### [TASK STATEMENT]
What follows is a set of records. Repeat them word for word.

### [RECORDS FOR THE TASK]
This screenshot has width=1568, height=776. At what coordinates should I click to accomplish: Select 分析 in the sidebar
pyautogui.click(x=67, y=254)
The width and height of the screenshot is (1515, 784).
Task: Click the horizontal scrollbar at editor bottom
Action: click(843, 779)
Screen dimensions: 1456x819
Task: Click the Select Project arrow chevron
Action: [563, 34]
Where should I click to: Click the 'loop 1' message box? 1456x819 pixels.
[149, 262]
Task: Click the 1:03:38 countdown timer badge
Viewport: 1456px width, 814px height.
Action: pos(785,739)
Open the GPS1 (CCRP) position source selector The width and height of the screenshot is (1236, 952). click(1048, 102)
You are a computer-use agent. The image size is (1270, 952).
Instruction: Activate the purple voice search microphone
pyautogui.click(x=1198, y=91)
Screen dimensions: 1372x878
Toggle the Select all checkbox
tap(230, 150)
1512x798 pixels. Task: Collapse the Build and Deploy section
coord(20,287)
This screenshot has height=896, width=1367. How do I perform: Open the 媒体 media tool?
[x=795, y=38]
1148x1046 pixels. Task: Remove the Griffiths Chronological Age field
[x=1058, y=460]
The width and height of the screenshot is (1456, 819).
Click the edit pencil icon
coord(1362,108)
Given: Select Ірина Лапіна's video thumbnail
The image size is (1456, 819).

### [WRITTEN RESPONSE]
This screenshot has width=1568, height=776. At what coordinates should I click to accomplish: Select 分析 in the sidebar
pyautogui.click(x=67, y=254)
The width and height of the screenshot is (1515, 784).
Task: Click the horizontal scrollbar at editor bottom
Action: click(843, 779)
Screen dimensions: 1456x819
Task: Click the Select Project arrow chevron
Action: [563, 34]
Where should I click to: Click the 'loop 1' message box? 1456x819 pixels.
[149, 262]
Task: Click the 1:03:38 countdown timer badge
Viewport: 1456px width, 814px height.
Action: pos(785,739)
Open the GPS1 (CCRP) position source selector The width and height of the screenshot is (1236, 952). click(1048, 102)
You are a computer-use agent. The image size is (1270, 952).
Instruction: Activate the purple voice search microphone
pyautogui.click(x=1198, y=91)
Screen dimensions: 1372x878
Toggle the Select all checkbox
tap(230, 150)
1512x798 pixels. Task: Collapse the Build and Deploy section
coord(20,287)
This screenshot has height=896, width=1367. How do I perform: Open the 媒体 media tool?
[x=795, y=38]
1148x1046 pixels. Task: Remove the Griffiths Chronological Age field
[x=1058, y=460]
The width and height of the screenshot is (1456, 819).
Click the edit pencil icon
coord(1362,108)
Given: Select Ірина Лапіна's video thumbnail
The image size is (1456, 819).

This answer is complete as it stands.